The waiting threads should just be created on-demand. If you want to communicate with them, create a thread-safe queue and give them a pointer to it. Or use a socket. It doesn't matter much. Try hard not to use shared memory.
You can mostly ignore them after creation, it doesn't matter if they wait for days at a time. And if the application terminates, they will be removed automatically. But it is better to have them periodically check if they should terminate, so they can clean up after themselves.
The threads that work hard for a short period of time are often collected in a thread-pool, as to have a maximum that is allowed to be active at any time. And often they are used by having them all run the same task, but on different pieces of some shared memory. And you wait until they're all finished.
Which is completely wrong. In that case it is most of the time faster just to use a single thread to do the calculations.
The only good way to divide a big task and run it in parallel, is to first split the data into separate, independent pieces. And for each piece of data, you start a separate thread. Give them a way to post back the result (queue or socket, or write it to disk) and forget about them. They should terminate and clean up when they're done.
And, as the separating of the data takes time, as well as the rebuilding of it afterwards, it won't cause much problems if you just start a task (thread) when you're ready to do so.
Even in that case, the bottleneck is in the process that coordinates it. So it's probably not faster than just doing it all in a single thread.
A good example of how to do it is a server process: it sits on a socket, waiting for activity. If something happens, it starts a new thread to handle the connection.

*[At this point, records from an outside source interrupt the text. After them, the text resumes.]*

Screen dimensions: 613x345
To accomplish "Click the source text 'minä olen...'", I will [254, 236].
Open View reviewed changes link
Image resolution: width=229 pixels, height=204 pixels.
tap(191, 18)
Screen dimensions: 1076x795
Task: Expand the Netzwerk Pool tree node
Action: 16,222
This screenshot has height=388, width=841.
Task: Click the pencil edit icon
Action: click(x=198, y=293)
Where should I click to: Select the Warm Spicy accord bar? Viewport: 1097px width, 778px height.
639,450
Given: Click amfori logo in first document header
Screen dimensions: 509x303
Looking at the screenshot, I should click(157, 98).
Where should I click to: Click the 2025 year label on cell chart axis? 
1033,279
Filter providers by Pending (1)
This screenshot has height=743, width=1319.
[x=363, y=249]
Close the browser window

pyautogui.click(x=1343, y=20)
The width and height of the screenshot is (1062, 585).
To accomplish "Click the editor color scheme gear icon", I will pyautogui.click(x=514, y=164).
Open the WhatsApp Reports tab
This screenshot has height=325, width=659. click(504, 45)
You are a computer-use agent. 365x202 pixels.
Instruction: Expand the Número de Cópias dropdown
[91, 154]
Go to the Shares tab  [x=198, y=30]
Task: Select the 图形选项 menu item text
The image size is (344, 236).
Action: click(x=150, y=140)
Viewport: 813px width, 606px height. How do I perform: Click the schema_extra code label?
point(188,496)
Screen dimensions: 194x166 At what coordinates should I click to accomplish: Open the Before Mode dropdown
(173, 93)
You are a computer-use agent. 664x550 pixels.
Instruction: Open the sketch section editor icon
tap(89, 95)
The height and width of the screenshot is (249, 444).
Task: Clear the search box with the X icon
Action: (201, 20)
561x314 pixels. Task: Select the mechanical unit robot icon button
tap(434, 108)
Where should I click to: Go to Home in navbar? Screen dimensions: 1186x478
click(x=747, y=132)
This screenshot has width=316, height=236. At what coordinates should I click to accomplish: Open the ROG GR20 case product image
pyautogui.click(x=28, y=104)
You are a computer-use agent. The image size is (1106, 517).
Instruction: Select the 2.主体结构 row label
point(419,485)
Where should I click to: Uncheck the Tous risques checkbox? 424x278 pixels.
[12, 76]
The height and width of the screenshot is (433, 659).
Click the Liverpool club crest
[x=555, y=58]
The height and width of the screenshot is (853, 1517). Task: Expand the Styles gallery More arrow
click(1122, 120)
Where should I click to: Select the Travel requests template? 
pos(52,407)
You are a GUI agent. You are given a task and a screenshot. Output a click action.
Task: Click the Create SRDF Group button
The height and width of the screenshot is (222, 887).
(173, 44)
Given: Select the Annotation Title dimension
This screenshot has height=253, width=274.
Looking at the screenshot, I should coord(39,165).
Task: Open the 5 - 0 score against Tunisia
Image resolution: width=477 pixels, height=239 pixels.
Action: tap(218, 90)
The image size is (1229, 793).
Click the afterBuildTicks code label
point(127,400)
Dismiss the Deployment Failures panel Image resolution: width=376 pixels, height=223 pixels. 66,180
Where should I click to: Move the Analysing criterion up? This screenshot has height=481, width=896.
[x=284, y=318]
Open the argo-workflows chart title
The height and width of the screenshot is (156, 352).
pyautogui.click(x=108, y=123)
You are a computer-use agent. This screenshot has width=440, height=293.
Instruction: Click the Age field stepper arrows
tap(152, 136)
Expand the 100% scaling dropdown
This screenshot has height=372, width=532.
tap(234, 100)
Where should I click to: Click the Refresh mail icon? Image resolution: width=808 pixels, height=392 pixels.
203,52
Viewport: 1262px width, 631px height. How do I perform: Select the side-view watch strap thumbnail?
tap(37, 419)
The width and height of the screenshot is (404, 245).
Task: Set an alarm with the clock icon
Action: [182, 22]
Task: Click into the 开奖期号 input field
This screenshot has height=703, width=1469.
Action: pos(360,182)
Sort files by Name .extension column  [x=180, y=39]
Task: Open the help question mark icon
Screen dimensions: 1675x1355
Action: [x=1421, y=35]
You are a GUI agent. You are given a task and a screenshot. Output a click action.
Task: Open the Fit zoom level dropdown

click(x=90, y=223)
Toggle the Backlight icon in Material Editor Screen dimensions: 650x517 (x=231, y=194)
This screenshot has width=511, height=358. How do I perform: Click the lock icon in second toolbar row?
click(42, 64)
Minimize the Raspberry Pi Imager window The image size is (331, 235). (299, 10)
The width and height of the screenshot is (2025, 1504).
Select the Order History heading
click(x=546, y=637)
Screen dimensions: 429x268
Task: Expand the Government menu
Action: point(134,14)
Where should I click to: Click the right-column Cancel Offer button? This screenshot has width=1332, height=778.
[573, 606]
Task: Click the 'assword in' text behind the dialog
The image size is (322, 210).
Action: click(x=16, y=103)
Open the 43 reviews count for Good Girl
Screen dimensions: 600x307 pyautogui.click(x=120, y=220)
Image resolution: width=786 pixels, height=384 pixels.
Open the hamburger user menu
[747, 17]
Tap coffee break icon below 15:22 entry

Which probably spawns a new thread to process each transaction.
All those threads do their thing, terminate and clean themselves up, except perhaps the server process itself.
And if you want them to communicate with their parent: give them a pointer to a queue, or make sure the parent waits with terminating until all the child-threads have terminated.
Inter-thread communication is tricky business, because you either don't know if the receiver still exists (self terminating) or if it is still doing the same task (thread pool).